Chief of global networking giant Cisco John Chambers feels Indian Prime Minister Narendra Modi can "turnaround" the country, opening up many newer avenues of growth for businesses in one of the world's fastest growing economies.
Announcing the company's results, Chambers exuded confidence in the Indian market, where its business has grown 18 per cent compared to decline in business in other countries in the Asia Pacific, Japan and China (APJC) region.
"There are some bright spots for the first time in a while. I think Modi in India is going to turnaround that country. You can see the enthusiasm both the citizens and the businesses there are betting on a single emerging market. I would bet on India right now in a big way," Chambers said.
The California-based firm reported a one per cent decline in profit to USD 2.25 billion, while revenue dipped 0.5 per cent to USD 12.36 billion for the fourth quarter of fiscal 2014.
Business in APJC region was down seven per cent with China down 23 per cent, while that from India was up 18 per cent.
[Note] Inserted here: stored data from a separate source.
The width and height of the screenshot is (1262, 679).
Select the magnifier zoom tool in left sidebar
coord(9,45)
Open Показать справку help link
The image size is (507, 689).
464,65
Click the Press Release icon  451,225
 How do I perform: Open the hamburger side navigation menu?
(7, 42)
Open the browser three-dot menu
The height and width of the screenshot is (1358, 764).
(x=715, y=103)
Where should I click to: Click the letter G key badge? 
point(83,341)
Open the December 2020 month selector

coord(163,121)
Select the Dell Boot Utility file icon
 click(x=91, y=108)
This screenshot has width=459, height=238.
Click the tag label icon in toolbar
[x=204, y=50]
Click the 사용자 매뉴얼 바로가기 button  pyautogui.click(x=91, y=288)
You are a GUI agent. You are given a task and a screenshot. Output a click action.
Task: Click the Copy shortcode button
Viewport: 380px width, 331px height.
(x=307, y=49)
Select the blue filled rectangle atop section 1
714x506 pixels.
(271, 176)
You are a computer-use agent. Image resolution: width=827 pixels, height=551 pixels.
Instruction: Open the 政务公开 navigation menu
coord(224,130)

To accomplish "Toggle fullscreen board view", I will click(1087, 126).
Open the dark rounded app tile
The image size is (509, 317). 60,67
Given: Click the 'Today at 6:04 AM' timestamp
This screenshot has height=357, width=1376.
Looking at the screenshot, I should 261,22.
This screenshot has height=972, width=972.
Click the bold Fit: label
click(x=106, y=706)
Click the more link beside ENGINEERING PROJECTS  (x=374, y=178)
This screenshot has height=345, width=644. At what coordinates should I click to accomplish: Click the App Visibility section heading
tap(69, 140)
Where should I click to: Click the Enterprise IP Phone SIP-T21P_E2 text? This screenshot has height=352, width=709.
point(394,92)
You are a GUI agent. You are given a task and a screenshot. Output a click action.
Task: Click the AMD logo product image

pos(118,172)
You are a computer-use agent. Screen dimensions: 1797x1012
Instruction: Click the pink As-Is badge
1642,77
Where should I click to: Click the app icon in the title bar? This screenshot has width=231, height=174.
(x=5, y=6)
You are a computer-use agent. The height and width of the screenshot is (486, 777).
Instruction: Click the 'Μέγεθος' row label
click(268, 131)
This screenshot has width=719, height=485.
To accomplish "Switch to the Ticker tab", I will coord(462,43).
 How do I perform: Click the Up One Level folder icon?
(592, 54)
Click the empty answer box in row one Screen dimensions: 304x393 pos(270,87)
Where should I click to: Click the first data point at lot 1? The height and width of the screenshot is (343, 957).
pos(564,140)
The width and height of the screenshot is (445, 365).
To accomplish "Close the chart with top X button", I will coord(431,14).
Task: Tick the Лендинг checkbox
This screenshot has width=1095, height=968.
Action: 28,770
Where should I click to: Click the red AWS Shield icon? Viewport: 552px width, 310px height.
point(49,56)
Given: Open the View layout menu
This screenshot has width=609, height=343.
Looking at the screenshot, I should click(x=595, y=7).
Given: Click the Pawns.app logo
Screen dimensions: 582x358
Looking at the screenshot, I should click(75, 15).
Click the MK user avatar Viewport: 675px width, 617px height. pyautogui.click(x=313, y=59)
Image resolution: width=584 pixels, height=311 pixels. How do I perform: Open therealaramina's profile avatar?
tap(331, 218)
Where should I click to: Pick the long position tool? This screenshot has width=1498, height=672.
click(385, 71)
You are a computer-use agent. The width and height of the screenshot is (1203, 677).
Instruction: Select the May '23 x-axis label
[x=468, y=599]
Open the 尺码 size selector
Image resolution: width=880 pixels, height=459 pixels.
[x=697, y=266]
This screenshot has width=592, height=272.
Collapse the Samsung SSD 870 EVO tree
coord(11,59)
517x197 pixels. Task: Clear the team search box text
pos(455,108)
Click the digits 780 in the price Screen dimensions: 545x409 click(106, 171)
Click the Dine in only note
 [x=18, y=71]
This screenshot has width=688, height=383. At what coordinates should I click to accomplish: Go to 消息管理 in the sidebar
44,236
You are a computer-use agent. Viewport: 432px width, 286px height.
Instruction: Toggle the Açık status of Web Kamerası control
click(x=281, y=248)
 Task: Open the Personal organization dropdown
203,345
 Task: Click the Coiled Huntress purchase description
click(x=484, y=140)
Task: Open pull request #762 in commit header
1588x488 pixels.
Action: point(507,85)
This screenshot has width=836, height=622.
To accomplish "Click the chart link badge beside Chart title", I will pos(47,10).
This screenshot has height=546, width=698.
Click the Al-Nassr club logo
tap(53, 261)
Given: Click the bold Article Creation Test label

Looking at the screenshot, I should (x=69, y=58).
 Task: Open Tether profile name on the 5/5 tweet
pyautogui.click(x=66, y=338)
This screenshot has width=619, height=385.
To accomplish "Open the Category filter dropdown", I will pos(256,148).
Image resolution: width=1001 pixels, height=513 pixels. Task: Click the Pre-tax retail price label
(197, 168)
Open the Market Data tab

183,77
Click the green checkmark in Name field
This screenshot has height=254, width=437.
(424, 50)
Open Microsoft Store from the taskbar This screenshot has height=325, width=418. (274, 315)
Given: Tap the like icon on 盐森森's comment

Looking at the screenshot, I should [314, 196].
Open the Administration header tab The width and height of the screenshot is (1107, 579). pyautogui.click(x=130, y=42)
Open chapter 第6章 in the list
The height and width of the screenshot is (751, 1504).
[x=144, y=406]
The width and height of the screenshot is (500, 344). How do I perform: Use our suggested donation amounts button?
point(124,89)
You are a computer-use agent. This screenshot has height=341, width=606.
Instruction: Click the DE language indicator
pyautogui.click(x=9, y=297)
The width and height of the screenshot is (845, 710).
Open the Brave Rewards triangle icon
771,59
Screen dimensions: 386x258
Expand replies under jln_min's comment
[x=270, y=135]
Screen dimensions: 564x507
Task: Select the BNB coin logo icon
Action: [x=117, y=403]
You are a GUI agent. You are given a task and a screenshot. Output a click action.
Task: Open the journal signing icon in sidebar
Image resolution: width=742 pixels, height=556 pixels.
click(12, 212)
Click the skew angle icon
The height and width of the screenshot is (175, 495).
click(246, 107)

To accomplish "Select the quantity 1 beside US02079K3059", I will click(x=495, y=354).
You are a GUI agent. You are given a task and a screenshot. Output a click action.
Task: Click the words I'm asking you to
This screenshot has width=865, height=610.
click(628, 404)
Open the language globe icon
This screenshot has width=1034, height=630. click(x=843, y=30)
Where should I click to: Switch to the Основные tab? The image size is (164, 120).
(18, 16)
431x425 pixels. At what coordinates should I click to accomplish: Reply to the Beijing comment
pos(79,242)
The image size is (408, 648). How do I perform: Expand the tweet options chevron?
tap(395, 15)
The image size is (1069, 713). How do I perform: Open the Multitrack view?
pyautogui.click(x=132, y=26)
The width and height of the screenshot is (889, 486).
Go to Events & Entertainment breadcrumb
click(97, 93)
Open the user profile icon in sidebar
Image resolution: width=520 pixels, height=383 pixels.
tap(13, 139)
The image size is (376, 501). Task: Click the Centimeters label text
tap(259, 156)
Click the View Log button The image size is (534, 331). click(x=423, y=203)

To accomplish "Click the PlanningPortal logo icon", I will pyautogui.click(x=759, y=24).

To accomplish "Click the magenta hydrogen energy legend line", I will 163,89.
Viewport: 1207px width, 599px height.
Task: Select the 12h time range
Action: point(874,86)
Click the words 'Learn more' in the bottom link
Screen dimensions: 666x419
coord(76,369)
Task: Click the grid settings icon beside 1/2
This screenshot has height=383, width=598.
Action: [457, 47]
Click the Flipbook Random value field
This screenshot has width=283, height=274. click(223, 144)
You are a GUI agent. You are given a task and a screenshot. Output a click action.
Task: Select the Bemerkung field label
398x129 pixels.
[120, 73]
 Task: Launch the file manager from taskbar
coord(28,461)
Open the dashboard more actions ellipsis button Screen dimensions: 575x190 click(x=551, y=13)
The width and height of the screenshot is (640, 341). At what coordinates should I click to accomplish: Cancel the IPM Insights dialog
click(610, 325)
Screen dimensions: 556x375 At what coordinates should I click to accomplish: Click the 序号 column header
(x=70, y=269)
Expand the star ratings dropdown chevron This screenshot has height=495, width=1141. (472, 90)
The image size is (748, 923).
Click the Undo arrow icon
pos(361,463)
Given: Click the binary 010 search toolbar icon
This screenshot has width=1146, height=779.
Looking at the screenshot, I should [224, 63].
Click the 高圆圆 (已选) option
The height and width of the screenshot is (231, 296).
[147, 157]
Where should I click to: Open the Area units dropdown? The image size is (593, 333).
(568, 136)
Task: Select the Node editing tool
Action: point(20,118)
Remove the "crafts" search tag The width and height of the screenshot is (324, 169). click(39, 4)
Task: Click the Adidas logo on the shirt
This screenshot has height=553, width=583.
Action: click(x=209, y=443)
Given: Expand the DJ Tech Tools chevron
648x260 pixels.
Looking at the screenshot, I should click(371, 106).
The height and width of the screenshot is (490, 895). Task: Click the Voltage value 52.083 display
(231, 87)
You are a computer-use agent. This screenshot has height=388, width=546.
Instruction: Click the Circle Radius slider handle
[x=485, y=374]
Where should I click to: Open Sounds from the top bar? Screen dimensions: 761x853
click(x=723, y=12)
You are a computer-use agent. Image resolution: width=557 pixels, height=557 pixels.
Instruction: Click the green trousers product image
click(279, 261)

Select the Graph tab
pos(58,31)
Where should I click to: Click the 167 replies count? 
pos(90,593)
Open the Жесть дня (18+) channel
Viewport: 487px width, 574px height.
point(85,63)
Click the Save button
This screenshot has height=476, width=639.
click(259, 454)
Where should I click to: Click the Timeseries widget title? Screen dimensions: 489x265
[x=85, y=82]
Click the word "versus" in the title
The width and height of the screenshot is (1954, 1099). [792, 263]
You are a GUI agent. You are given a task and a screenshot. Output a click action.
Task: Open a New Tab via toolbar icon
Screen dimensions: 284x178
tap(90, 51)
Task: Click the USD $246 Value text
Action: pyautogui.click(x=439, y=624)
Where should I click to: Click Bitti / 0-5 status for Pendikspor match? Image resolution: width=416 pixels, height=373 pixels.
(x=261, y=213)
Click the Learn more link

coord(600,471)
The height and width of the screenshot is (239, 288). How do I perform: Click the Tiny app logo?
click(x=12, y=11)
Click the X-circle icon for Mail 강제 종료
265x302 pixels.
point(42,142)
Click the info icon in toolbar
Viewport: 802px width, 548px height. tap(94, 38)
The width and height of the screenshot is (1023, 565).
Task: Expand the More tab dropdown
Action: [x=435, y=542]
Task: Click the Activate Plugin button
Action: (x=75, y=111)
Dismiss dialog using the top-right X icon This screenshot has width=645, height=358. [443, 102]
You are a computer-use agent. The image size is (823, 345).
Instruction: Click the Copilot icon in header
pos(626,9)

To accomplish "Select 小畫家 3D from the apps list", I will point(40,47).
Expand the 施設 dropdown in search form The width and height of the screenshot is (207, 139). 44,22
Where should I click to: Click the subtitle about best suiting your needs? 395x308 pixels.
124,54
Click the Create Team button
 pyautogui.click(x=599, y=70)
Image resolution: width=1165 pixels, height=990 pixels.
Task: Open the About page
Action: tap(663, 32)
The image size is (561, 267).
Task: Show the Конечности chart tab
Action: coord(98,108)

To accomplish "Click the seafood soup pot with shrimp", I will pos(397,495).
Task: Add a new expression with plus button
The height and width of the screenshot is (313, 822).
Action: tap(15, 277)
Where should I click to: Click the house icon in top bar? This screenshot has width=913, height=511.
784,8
The company expects growth in India to continue even as the outlook on demand in the emerging market remains grim. Globally, it has announced slashing of 6,000 jobs as part of a restructure effort.
"We saw the impact of economic and geopolitical challenges in China, Brazil, Russia, Argentina, Turkey, and Thailand and in a number of emerging markets that many of other peers are seeing... Unfortunately as we look out, we don't see emerging markets growth returning for several quarters and believe it possibly could get worst," he said.
In the past too, Chambers has expressed confidence in the leadership capabilities of Modi, praising his reputation as being "decisive and focused".
On Modi's landslide victory in the Lok Sabha elections, he had said: "I am very optimistic of what that means to the country's economic growth."
In India, Cisco employs over 10,000 people across cities like Bangalore, Delhi-NCR, Mumbai, Chennai, Kolkata, Pune and Hyderabad. Of these, 8,000 people are part of the R&D set up.